Now at Everyman Theatre in Baltimore, the two-hander stars Broadway actors Judy McLane and Philip Hernández who deliver knockout performances as middle-aged Californians with different, yet oddly parallel, lives.
“Los Otros” (which translates from Spanish as “The Others”) is brilliantly told from two perspectives. Lillian is white and Carlos is Latin. They take turns singing about their often challenging lives focusing on their relationships with people of the other’s ethnicity. Their tales are compelling and surprise-filled.
"Compelling and surprise-filled... raw, funny and so true to life."
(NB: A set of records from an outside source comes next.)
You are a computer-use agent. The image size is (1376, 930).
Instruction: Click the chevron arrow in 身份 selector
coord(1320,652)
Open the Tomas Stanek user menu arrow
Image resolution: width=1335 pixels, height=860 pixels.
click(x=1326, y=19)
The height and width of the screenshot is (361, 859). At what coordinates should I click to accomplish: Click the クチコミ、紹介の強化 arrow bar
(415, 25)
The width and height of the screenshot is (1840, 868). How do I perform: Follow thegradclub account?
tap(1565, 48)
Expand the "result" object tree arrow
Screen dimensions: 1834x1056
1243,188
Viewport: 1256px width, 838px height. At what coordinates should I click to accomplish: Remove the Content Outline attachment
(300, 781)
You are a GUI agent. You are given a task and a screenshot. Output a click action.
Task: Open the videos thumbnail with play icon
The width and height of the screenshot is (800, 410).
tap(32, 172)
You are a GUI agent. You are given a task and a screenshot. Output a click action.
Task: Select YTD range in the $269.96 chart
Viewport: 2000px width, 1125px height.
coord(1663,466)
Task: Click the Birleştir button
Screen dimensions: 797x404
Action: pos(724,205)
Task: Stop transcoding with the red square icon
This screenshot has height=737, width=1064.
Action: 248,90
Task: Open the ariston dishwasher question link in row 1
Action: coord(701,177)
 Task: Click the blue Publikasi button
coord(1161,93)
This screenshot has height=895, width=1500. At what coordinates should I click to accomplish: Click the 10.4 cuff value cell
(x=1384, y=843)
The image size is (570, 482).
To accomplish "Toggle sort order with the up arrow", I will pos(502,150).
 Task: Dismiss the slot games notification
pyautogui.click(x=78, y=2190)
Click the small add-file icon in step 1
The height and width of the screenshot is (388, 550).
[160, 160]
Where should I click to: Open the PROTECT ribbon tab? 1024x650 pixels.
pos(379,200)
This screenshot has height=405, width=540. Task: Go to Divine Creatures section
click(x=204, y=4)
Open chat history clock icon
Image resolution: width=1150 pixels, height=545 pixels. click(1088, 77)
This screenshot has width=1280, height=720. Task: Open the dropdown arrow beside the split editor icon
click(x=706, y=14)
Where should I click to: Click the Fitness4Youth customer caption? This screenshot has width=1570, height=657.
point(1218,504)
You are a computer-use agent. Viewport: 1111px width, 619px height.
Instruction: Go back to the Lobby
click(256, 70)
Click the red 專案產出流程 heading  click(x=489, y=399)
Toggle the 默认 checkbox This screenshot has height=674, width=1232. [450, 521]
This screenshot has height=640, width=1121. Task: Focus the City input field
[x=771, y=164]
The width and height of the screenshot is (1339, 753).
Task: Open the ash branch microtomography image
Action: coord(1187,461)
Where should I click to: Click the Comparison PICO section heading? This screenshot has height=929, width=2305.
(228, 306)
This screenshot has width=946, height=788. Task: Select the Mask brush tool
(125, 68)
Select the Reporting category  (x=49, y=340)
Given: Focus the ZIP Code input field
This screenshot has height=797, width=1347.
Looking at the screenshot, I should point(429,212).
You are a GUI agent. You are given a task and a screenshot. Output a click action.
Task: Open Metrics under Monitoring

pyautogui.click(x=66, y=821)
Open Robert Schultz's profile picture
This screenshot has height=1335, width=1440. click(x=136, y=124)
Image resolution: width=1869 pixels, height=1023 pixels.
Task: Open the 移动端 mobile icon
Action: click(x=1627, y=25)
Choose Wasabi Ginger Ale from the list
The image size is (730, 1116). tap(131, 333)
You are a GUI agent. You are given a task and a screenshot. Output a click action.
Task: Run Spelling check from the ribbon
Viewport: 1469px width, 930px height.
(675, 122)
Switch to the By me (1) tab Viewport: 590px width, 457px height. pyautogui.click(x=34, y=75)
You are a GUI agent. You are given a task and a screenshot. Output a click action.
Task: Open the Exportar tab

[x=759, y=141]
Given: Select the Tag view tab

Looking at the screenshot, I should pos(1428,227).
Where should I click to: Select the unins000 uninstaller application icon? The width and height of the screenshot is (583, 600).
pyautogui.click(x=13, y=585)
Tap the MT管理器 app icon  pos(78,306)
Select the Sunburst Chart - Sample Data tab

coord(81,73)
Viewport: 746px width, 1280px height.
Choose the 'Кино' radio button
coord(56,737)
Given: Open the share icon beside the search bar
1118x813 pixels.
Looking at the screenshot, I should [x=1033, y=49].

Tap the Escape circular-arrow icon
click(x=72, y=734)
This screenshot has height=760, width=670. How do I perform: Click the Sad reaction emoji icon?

For Lillian, the others are the Mexican immigrants. She grew up in public housing south of San Diego. During the boring summer of ’52, young Lillian broke the monotony by sharing food with undocumented Mexicans temporarily holed up in a nearby cave. As a divorced mother of two in the 1960s Lillian finds a nanny in Tijuana. It’s through her that Lillian learns firsthand about immigrant work ethic and the warmth of Latin culture. McLane shows her acting chops as Lillian circa 1970s, now a boozy bartender who deflowers an 18-year-old Latino as his friends look on.
Carlos’ others are the white Americans he’s known since he and his mother first came to the U.S. from Mexico. Subtly Hernández becomes a bright-eyed boy, recalling his love, a boy named Paco, and the summers he spent picking plums and exploring his sexuality under the watchful eye of the crusty white overseer.
Later, he’s an accountant living a middle-class life with his white partner. He’s become assimilated. Carlos remembers going to tag sales and remarking on the number of Mexicans shopping there, and grows weary of his partner’s hoarding. Flashes of anger are tempered by a humorous sensibility at turns wry and a little fey.
Eventually Lillian and Carlos’ lives intersect in a surprising and almost too-neat way, which I won’t reveal here.
The story covers decades and isn’t a linear narrative, yet it moves seamlessly thanks to Fitzhugh’s impeccable writing and out director Noah Himmelstein’s lucid staging. LaChiusa’s score is imbued with Latin rhythms, big band sounds and pop influences. Not particularly hummable, the score is pleasing and emotion-filled. It works with deceptively simple, conversational lyrics. Fitzhugh’s book is semi-autobiographical. Raw, funny and so true to life, her dialogue never once rings untrue.
This production is an Everyman-commissioned reimagining of the original “Los Otros” that debuted in Californian in 2012. Daniel Ettinger’s superb, unfussy set features two Mexican-inspired moving filigree panels lit with sunshine or moonlight by lighting designer Nancy Schertler. Costume designer David Burdick dresses the fit cast members in flattering street clothes. She wears tight jeans and a black camisole. He’s in trousers and, when not bare-chested, a T-shirt.
“Los Otros” is beautifully timely. In an era of Trump’s wall and increasing feelings of anti-immigration from some sectors, it shows that we are more alike than different.